L’ormai ex colosso dell’immobiliare sospende le contrattazioni a Hong Kong, dopo aver visto le sue azioni crollare di oltre il 50% in soli tre giorni. Ma è solo l’ultimo tassello di un puzzle dell’orrore che porta dritto alla liquidazione del gruppo

Se si potesse per un solo istante descrivere Evergrande, lo si potrebbe immaginare come una bottiglia in mezzo al mare, che fluttua, senza avere il controllo degli eventi. Ormai in Cina sono tutti, o quasi, consapevoli di come il principale gruppo immobiliare nazionale sia allo stremo delle forze, senza più un briciolo di speranza. Senza più la possibilità di emettere nuovo debito e rastrellare liquidità dal mercato, con i libri in Tribunale a New York e con il fondatore Hui Ka Yan agli arresti domiciliari, ormai il gong sembra suonare ogni giorno. Ora arriva anche l’ultima umiliazione, l’ultimo schiaffo: l’estromissione dalla Borsa.

Poche ore fa, Evergrande ha sospeso la quotazione delle sue azioni alla Borsa di Hong Kong. Dopo tre giorni di caduta libera che hanno abbattuto il 51% della capitalizzazione, sono stati tolti dalla contrattazione i titoli della capofila Evergrande Group e delle sue controllate nel campo dei servizi immobiliari (Evergrande Property Services) e nei veicoli elettrici (Evergrande Nev). Mercoledì 27 le azioni del costruttore avevano chiuso a 32 centesimi di dollaro hongkonghese, equivalenti a 0,039 euro. A luglio del 2020, prima che esplodesse il debito da 327 miliardi di dollari accumulato in anni di forsennata corsa ad aprire cantieri mentre il mercato cinese delle case e dei grattacieli per uffici era ormai saturo, il titolo Evergrande valeva 25,80 dollari di Hong Kong (3,14 euro).

E così, tutto pare crollare, mentre Pechino e il partito stavano a guardare, inermi. Persino ad agosto non si era mossa una foglia, quando l’ormai ex colosso di Shenzhen aveva chiesto a un tribunale di New York di poter accedere a una legge fallimentare statunitense simile all’amministrazione straordinaria italiana, per cercare di evitare la liquidazione. Speranza vana visto che proprio il 30 ottobre è prevista un’udienza al tribunale di Hong Kong che potrebbe comunque costringerla alla liquidazione.
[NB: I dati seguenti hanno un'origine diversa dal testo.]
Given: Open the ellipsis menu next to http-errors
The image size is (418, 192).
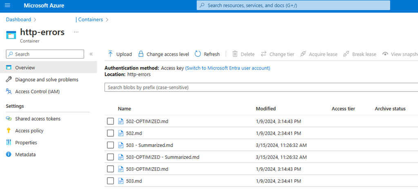Looking at the screenshot, I should tap(76, 32).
Chissà se Xi Jinping pensa ancora che la soluzione sia nominare qualche improvvisato uomo della Provvidenza. Lan Foan è stato nominato capo del partito presso il ministero delle Finanze cinese, in un momento in cui Pechino lotta per ridurre il debito pubblico locale e per aumentare le entrate fiscali in modo da riportare la crescita economica su una traiettoria sostenibile. Lan, 61 anni, ha preso il posto di Liu Kun, secondo una dichiarazione rilasciata venerdì dal ministero delle Finanze. È anche pronto a succedere a Liu come ministro delle finanze. Liu ricopre entrambe le posizioni dal 2018 e compirà 67 anni entro la fine dell’anno, ben oltre la normale età limite della pensione di 65 anni per i dipendenti pubblici di grado ministeriale.